Getting Started with PDF Oxide MCP Server
pdf-oxide-mcp is a Model Context Protocol server that lets AI assistants extract content from PDFs. It runs locally — no files leave your machine.
Install crgx (one-time)
crgx is an npx-like runner for Rust binaries — it auto-downloads pdf_oxide_mcp on first run. No manual MCP install needed.
Linux / macOS
curl -fsSL crgx.dev/install.sh | sh
Windows (PowerShell)
irm crgx.dev/install.ps1 | iex
Configuration
After installing crgx, add the config below to your AI tool. That’s it — crgx handles downloading and updating pdf_oxide_mcp automatically.
Claude Desktop
Add to ~/.config/claude/claude_desktop_config.json (Linux) or ~/Library/Application Support/Claude/claude_desktop_config.json (macOS):
{
"mcpServers": {
"pdf-oxide": {
"command": "crgx",
"args": ["pdf_oxide_mcp@latest"]
}
}
}
Claude Code
Add to your project’s .claude/settings.json:
{
"mcpServers": {
"pdf-oxide": {
"command": "crgx",
"args": ["pdf_oxide_mcp@latest"]
}
}
}
Cursor
Add to Cursor MCP settings:
{
"mcpServers": {
"pdf-oxide": {
"command": "crgx",
"args": ["pdf_oxide_mcp@latest"]
}
}
}
Alternative Installation
If you prefer not to use crgx, you can install pdf_oxide_mcp directly:
Homebrew (macOS / Linux)
brew install yfedoseev/tap/pdf-oxide # includes pdf-oxide-mcp
Cargo
cargo install pdf_oxide_mcp
Then use the binary path directly in your config:
{
"mcpServers": {
"pdf-oxide": {
"command": "pdf-oxide-mcp"
}
}
}
Available Tools
extract
Extract text, markdown, or HTML from a PDF file.
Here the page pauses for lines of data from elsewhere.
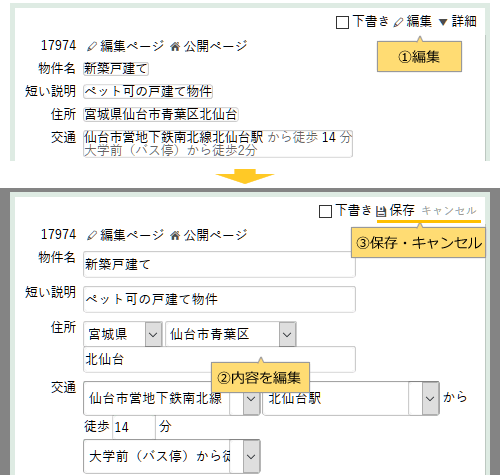This screenshot has width=500, height=475.
Task: Expand the ▼ 詳細 details triangle
Action: [x=458, y=22]
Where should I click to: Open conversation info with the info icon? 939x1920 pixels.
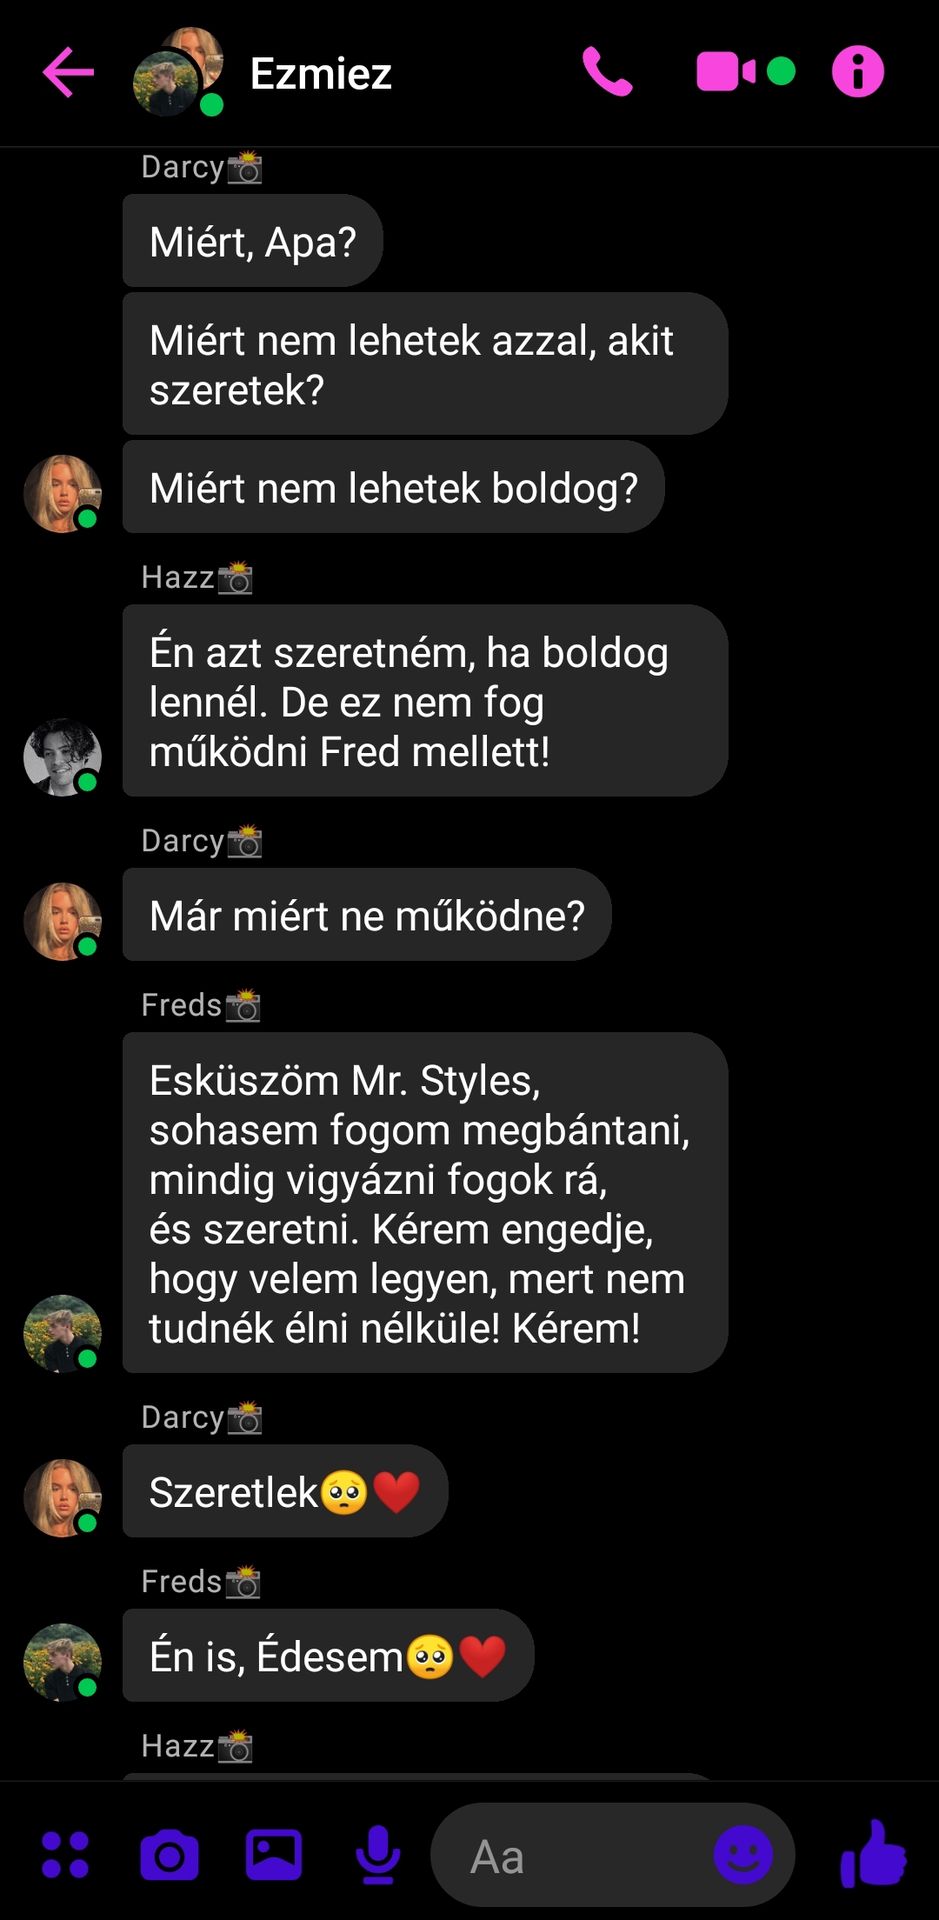(x=858, y=72)
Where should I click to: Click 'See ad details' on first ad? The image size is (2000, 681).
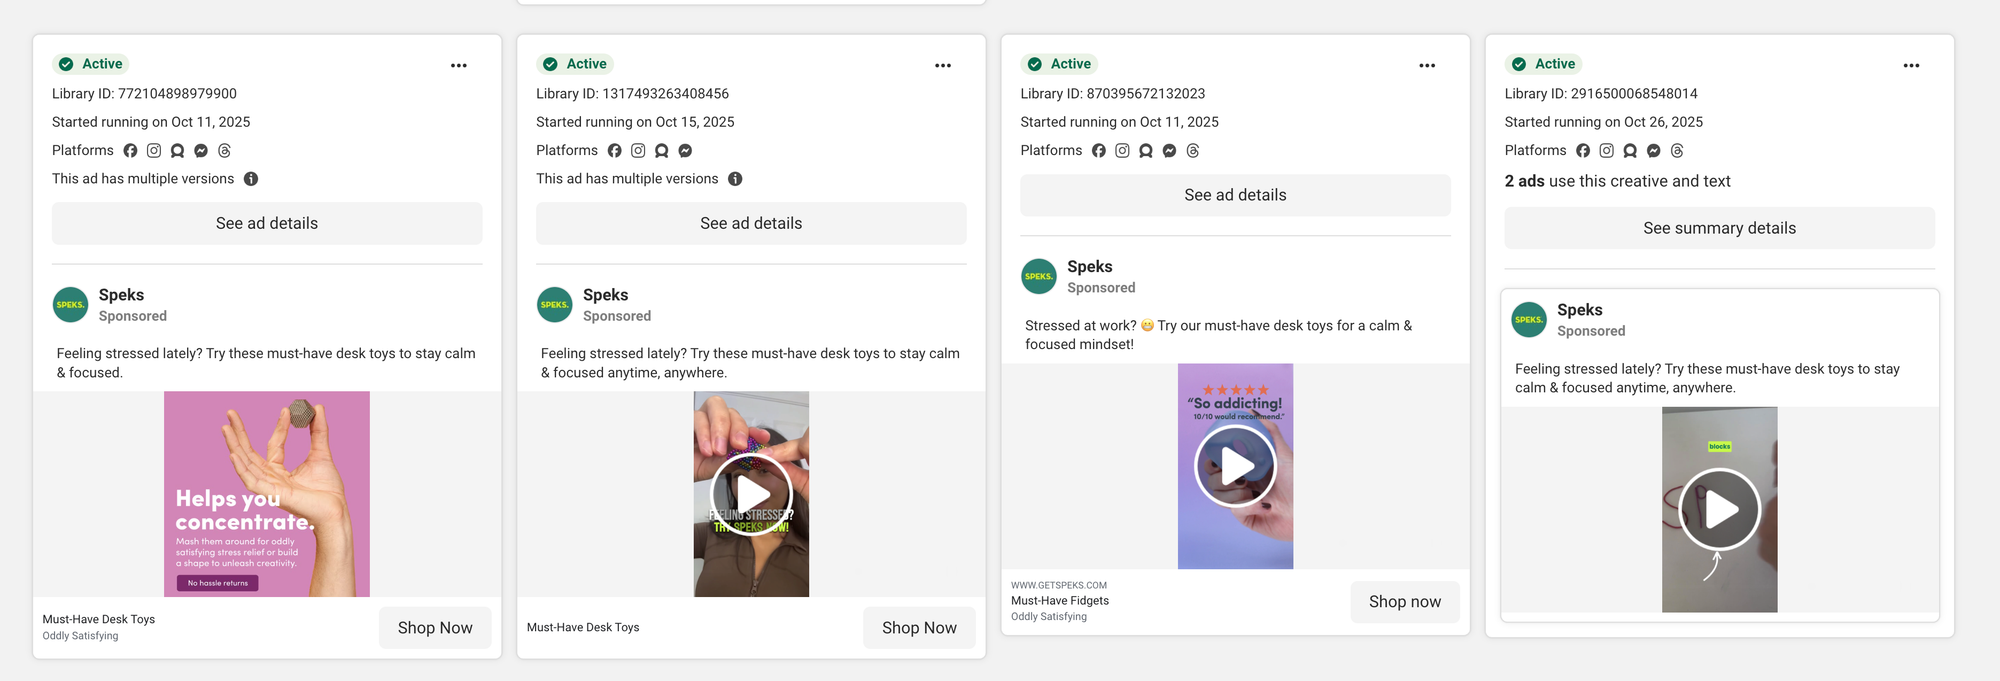click(x=267, y=224)
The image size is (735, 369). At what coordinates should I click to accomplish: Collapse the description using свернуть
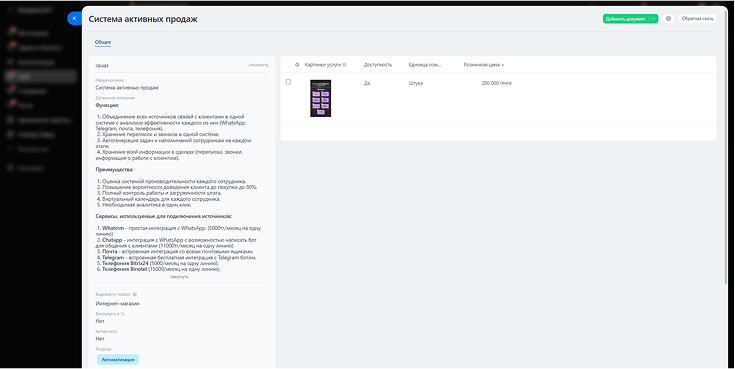pos(179,277)
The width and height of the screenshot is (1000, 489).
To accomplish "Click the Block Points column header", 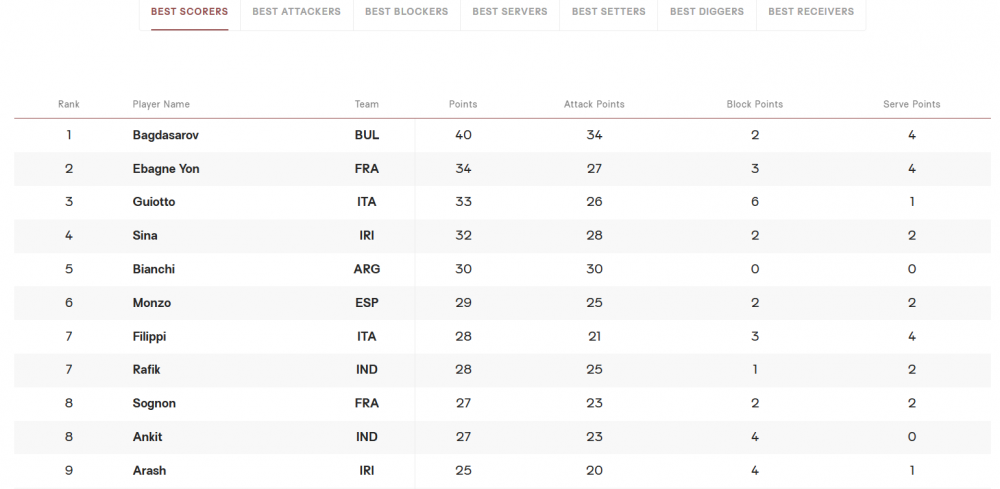I will [x=754, y=104].
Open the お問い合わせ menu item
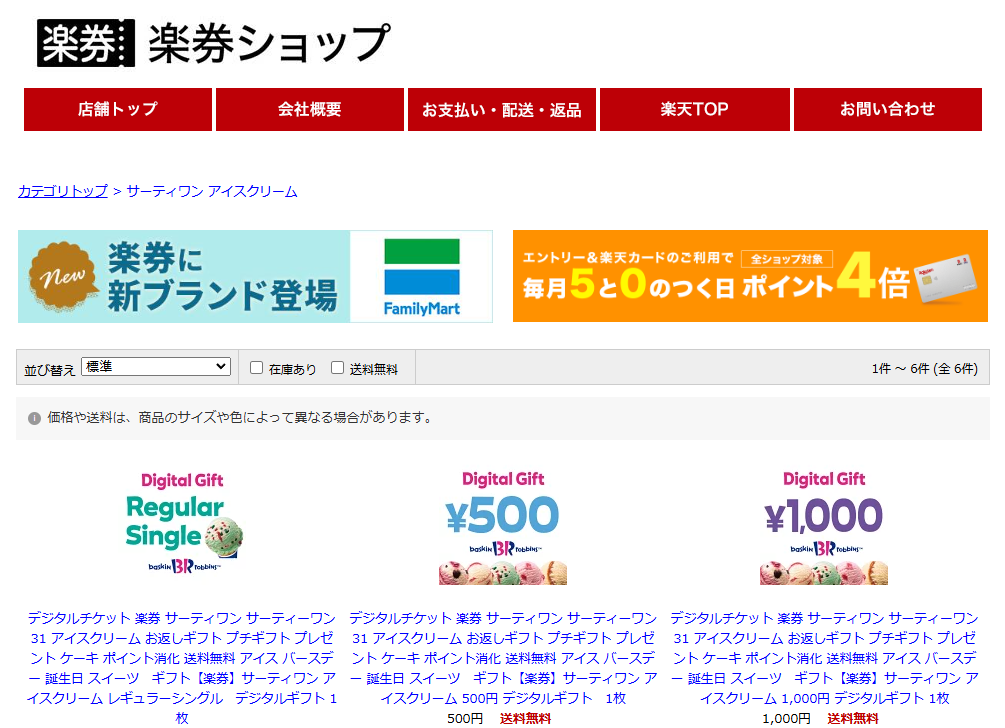Screen dimensions: 1005x728 pyautogui.click(x=887, y=110)
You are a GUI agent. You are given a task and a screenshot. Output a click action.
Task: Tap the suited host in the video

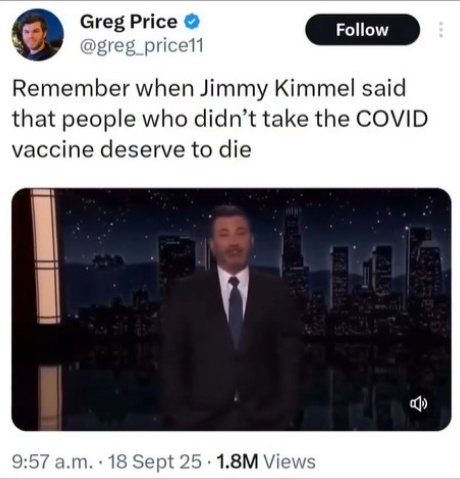pyautogui.click(x=232, y=317)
| Parameter | Type | Required | Description |
|---|---|---|---|
file_path |
string | Yes | Path to the PDF file |
output_path |
string | Yes | Path to write extracted content |
format |
string | No | "text" (default), "markdown", or "html" |
pages |
string | No | Page range, e.g. "1-3,7,10-12" |
password |
string | No | Password for encrypted PDFs |
images |
boolean | No | Extract images to files alongside output |
embed_images |
boolean | No | Embed images as base64 in markdown/html (default: true) |
How It Works
The MCP server communicates over stdio using JSON-RPC 2.0. When an AI assistant needs to read a PDF, it sends a tools/call request and receives the extracted content back.
All processing happens locally using the same Rust extraction engine as the library and CLI — no data is sent to external services.
Prompts You Can Give the Assistant
Once the MCP server is wired up, the assistant can call extract on its own. Prompts that work well:
- “Pull the markdown of
report.pdfintoreport.md.” - “Extract pages 4–8 of
contract.pdfas HTML with images embedded, save tocontract.html.” - “
bank-statement.pdfis password-protected (pw:hunter2) — extract just the transactions table to text.”
Under the hood the assistant issues a JSON-RPC call like:
{
"jsonrpc": "2.0",
"id": 1,
"method": "tools/call",
"params": {
"name": "extract",
"arguments": {
"file_path": "/path/report.pdf",
"output_path": "/path/report.md",
"format": "markdown",
"pages": "4-8",
"images": true,
"embed_images": true
}
}
}
The server writes the result to output_path and returns a short confirmation — the assistant can then read that file back into its context.